Task requirements. Copy each line below containing "agent".

(Stored items)
--
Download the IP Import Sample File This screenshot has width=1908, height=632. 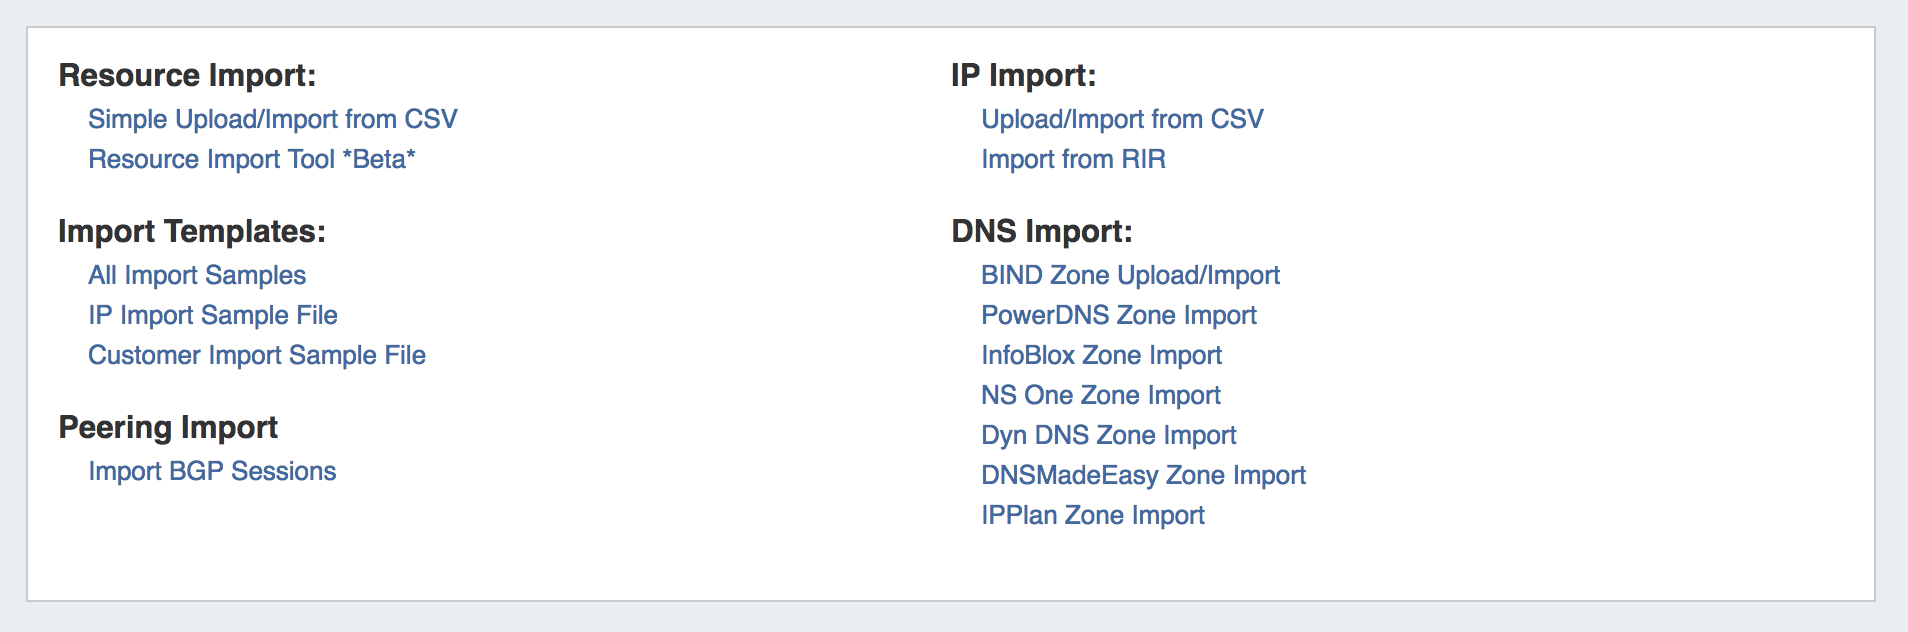coord(212,315)
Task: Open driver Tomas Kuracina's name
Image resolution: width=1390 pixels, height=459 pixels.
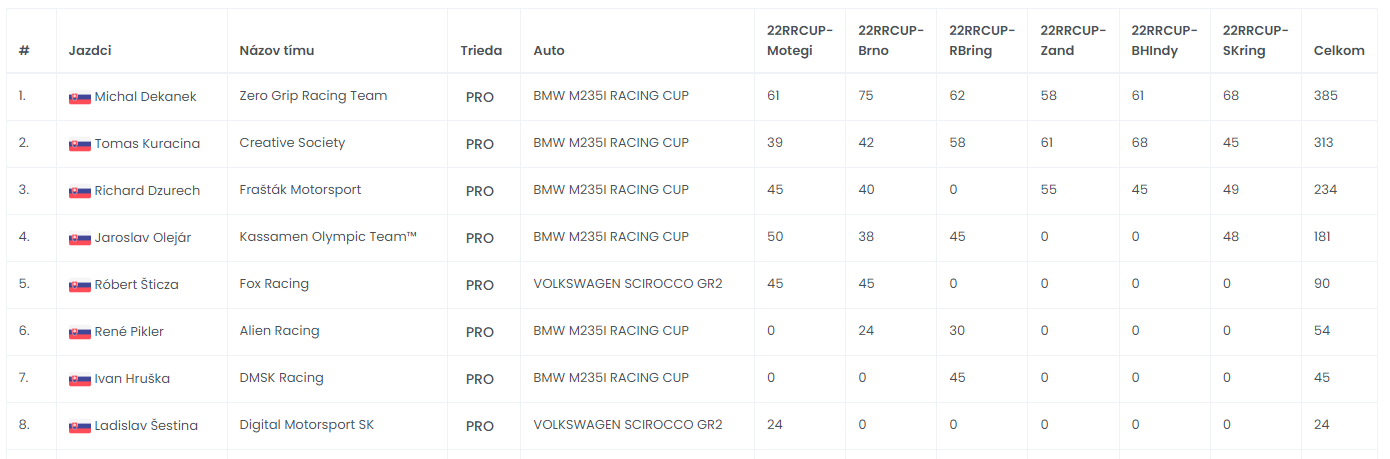Action: pos(147,144)
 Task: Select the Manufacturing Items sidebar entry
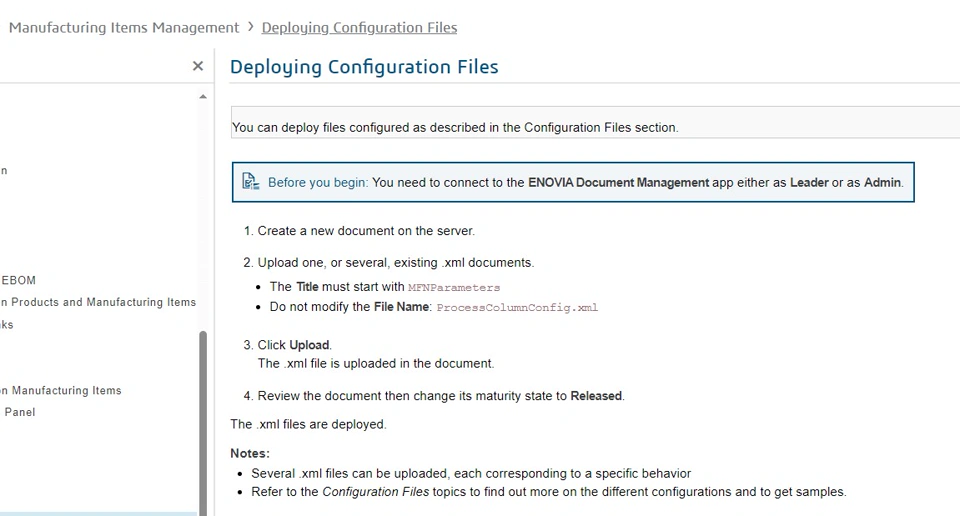61,391
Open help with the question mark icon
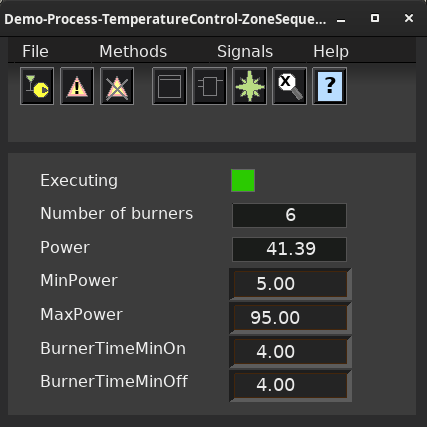This screenshot has height=427, width=427. tap(329, 86)
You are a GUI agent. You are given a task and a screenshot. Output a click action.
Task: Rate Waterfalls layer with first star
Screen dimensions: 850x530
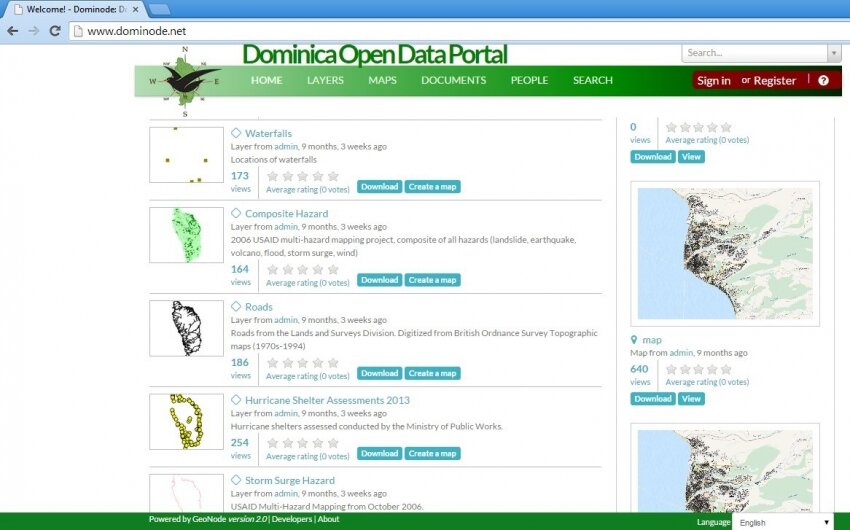[x=272, y=176]
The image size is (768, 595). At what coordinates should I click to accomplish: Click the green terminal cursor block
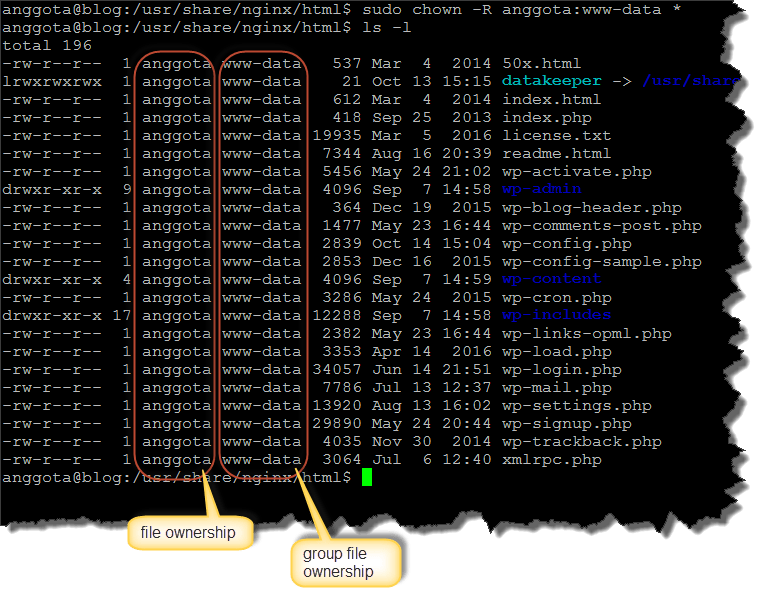coord(367,478)
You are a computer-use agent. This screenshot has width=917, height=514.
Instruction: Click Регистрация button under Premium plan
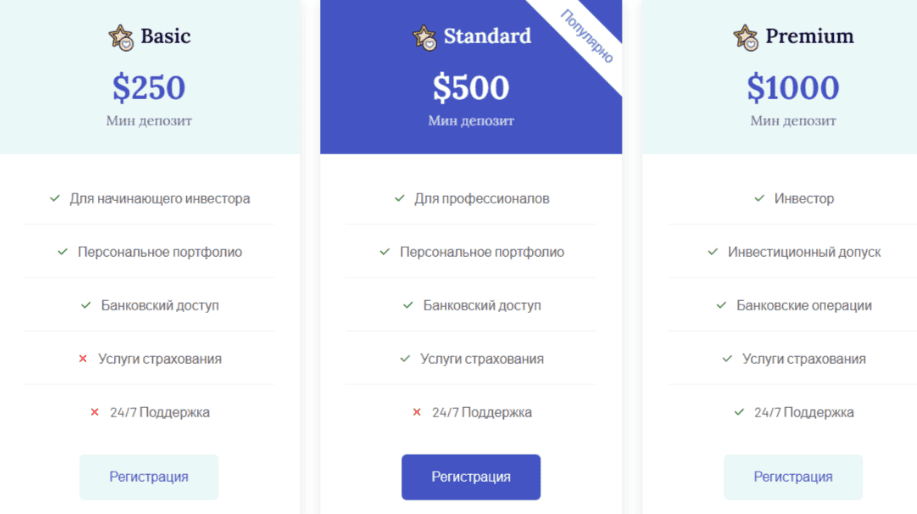[x=793, y=477]
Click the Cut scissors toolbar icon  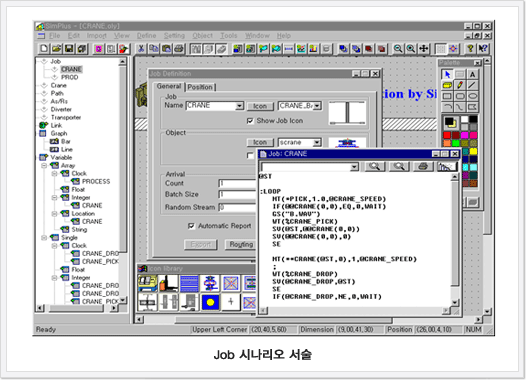click(141, 49)
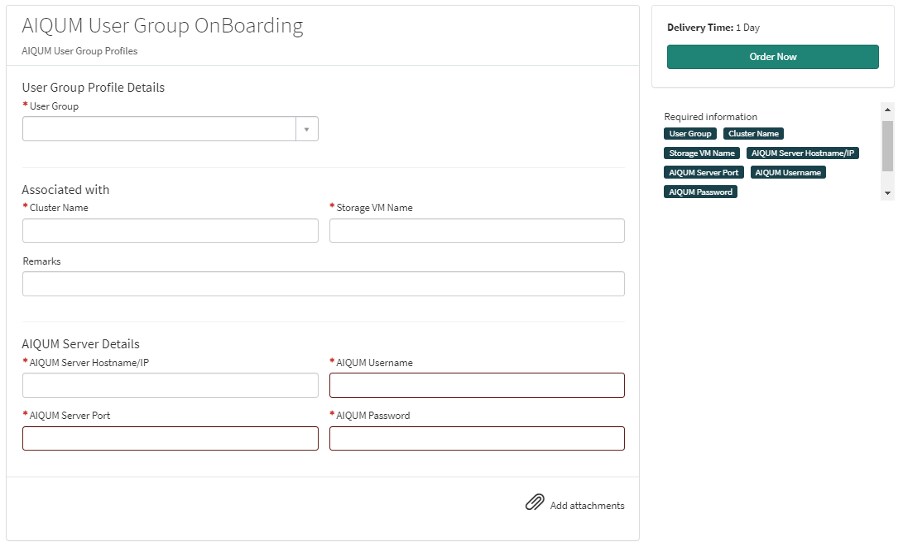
--
Exercise solution.
You are a GUI agent. You are given a task and a screenshot. Output a click action.
You are a computer-use agent. This screenshot has width=917, height=514.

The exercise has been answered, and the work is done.